Notably, other than MIM(Prisons) and another group I am working with
who I shall not name, I have noticed that people who say such things
don’t ever enjoy discussing what “making revolution” looks like, in this
day, in this country, beyond platitudes. I see this trend frequently
among communists who I know offline, but also among certain prominent
users of popular “anti-revisionist” communist online discussion boards
(I say this not to gossip or shit-talk, but rather because I believe it
behooves one to recognize that even spaces that portray themselves as
“anti-chauvinist” or “anti-revisionist” do not by default take Third
World liberation and the contradictions that it would entail seriously.
Judging by former discussions I’ve seen on the Maoist forums, this
warping of the idea of “revisionism” to defend inaction isn’t a new
trend per se).
This correct rejection of mutual aid and petit-bourgeois identity
politics, followed by the proclamation of the vulgar line of “nothing
you do has an impact for the people of Palestine if you aren’t making
communist revolution in your home country”, seems to me to be a
disguised version of the same sentiment that leads to disgusting and
chauvinistic lines such as “well, we should critically support Hamas,
but they aren’t communist, so the most important thing is to be critical
of them”. Did Torkil Lauesen believe that the most important thing that
a First-Worlder could do was “make revolution”, and that in the absence
of a clear path forward, one should sit on their heels and wait for one
to appear? did Ulrike Meinhoff? Would any of the people who say, whether
behind their screens or out on the streets or in the encampment, “the
only thing you can do for the people of Palestine is make communist
revolution”, genuinely try and claim that they’re doing more for
Palestinian liberation than Hamas, Lauesen, or Meinhoff? Of course I
don’t intend to advocate adventurism, I don’t believe that we in the
First World should be taking up the gun or robbing banks, but I do
believe that a refusal to engage with the question of what a liberated
Palestine (and, if Cuba and South Africa, for example, are any
precedent, not necessarily a communist Palestine) would look like beyond
First World radical academics’ ideas of “building revolution” is just a
flipside of the chauvinism displayed in the “well, at least we’re doing
SOMETHING” rhetoric of mutual aid and peaceful protest.

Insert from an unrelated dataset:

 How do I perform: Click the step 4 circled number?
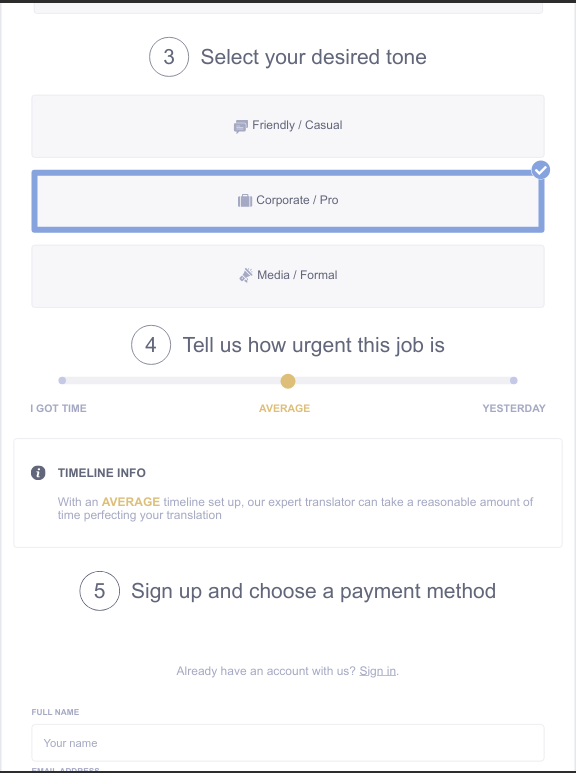[151, 345]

No matter whether they distort Marxism, Maoism, or third-worldism,
they inevitably find their way to the same conclusion: none of the
groups currently debating and fighting and sacrificing for the
Palestinian cause are worthy of my time; they’re all revisionist,
bourgeois, labor-aristocrats; students are all postmodernist
bourgeois-wannabes risking their educations and sometimes their lives
for the bit; protesters are all shills for the DNC; thank goodness I
don’t have to feel bad about my inaction. The dogmatists, the
“do-nothing”-ists, imply, in essence, the same thing that the first type
of chauvinists implicitly believe. The job of a First-Worlder is to
fundraise, or to go to art builds, or to read and daydream about the day
a revolution free of contradictions springs from the soil, while the job
of a Third-Worlder is to die.
3. Both Are Worse
As I’ve already said, my central point is thus: both trends, more
than anything else, serve as a justification for the ostensibly
class-conscious First-Worlder to not do anything that would compromise
their comfortable lives, a veritable “class-suicide hotline.”
“no, First Worlder, don’t go beyond liberalism and bourgeois
legality, don’t commit your valuable free time to reading and study,
don’t risk getting expelled – parade-type protests, symbolic
encampments, and mutual aid funds are totally sufficient and just as
important! You have so much to chant for, you have so many tech jobs to
land!”
“no, First-Worlder, don’t get involved, don’t join any groups, don’t
talk to the lower and deeper masses, don’t learn from resistance
movements of the past – you haven’t fought with enough other First
Worlders online or in your book clubs, god forbid you accidentally make
a mistake and learn from practice!”
These are the two trends that we must combat in the struggle for a
free Palestine here in the belly of the beast, where all the funding and
weapons for the ongoing genocide continue to flow from.